(Target position records)
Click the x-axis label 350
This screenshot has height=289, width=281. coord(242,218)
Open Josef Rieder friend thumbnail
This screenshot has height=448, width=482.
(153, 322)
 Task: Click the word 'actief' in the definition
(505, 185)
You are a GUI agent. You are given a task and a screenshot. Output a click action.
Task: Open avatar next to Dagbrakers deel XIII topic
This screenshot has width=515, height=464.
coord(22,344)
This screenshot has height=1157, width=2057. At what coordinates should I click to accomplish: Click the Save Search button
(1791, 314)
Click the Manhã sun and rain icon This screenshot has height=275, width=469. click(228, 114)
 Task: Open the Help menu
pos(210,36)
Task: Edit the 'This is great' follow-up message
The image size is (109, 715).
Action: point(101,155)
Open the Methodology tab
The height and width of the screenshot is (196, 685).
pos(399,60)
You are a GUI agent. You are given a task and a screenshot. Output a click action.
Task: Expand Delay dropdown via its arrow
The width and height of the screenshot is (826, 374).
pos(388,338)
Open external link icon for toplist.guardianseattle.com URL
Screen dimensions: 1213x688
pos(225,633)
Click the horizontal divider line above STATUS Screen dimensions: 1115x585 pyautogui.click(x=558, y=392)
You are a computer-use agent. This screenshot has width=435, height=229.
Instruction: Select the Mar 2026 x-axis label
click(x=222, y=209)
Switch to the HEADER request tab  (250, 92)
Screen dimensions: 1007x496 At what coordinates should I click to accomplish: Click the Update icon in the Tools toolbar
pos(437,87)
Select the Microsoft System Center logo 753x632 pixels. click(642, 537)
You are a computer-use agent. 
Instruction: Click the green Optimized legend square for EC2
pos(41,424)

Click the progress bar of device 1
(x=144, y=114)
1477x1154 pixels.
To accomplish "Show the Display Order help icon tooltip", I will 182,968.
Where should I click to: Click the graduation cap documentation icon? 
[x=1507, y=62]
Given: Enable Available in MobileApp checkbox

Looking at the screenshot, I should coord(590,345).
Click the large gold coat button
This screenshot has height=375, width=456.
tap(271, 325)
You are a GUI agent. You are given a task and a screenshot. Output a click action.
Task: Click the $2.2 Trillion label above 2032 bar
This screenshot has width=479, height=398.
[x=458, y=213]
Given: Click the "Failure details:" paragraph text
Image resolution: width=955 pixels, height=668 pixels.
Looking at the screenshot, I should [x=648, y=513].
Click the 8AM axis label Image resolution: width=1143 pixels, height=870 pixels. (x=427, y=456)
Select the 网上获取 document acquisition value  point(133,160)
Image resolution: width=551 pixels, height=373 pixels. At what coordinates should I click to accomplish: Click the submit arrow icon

* [Exercise instructions]: Please copy all of the rows above word for word, leaving every line unchanged.

* [Correct output]:
Click the x-axis label 350
This screenshot has height=289, width=281. coord(242,218)
Open Josef Rieder friend thumbnail
This screenshot has height=448, width=482.
(153, 322)
 Task: Click the word 'actief' in the definition
(505, 185)
You are a GUI agent. You are given a task and a screenshot. Output a click action.
Task: Open avatar next to Dagbrakers deel XIII topic
This screenshot has width=515, height=464.
coord(22,344)
This screenshot has height=1157, width=2057. At what coordinates should I click to accomplish: Click the Save Search button
(1791, 314)
Click the Manhã sun and rain icon This screenshot has height=275, width=469. click(228, 114)
 Task: Open the Help menu
pos(210,36)
Task: Edit the 'This is great' follow-up message
The image size is (109, 715).
Action: point(101,155)
Open the Methodology tab
The height and width of the screenshot is (196, 685).
pos(399,60)
You are a GUI agent. You are given a task and a screenshot. Output a click action.
Task: Expand Delay dropdown via its arrow
The width and height of the screenshot is (826, 374).
pos(388,338)
Open external link icon for toplist.guardianseattle.com URL
Screen dimensions: 1213x688
pos(225,633)
Click the horizontal divider line above STATUS Screen dimensions: 1115x585 pyautogui.click(x=558, y=392)
You are a computer-use agent. This screenshot has width=435, height=229.
Instruction: Select the Mar 2026 x-axis label
click(x=222, y=209)
Switch to the HEADER request tab  (250, 92)
Screen dimensions: 1007x496 At what coordinates should I click to accomplish: Click the Update icon in the Tools toolbar
pos(437,87)
Select the Microsoft System Center logo 753x632 pixels. click(642, 537)
You are a computer-use agent. 
Instruction: Click the green Optimized legend square for EC2
pos(41,424)

Click the progress bar of device 1
(x=144, y=114)
1477x1154 pixels.
To accomplish "Show the Display Order help icon tooltip", I will 182,968.
Where should I click to: Click the graduation cap documentation icon? 
[x=1507, y=62]
Given: Enable Available in MobileApp checkbox

Looking at the screenshot, I should coord(590,345).
Click the large gold coat button
This screenshot has height=375, width=456.
tap(271, 325)
You are a GUI agent. You are given a task and a screenshot. Output a click action.
Task: Click the $2.2 Trillion label above 2032 bar
This screenshot has width=479, height=398.
[x=458, y=213]
Given: Click the "Failure details:" paragraph text
Image resolution: width=955 pixels, height=668 pixels.
Looking at the screenshot, I should [x=648, y=513].
Click the 8AM axis label Image resolution: width=1143 pixels, height=870 pixels. (x=427, y=456)
Select the 网上获取 document acquisition value  point(133,160)
Image resolution: width=551 pixels, height=373 pixels. At what coordinates should I click to accomplish: Click the submit arrow icon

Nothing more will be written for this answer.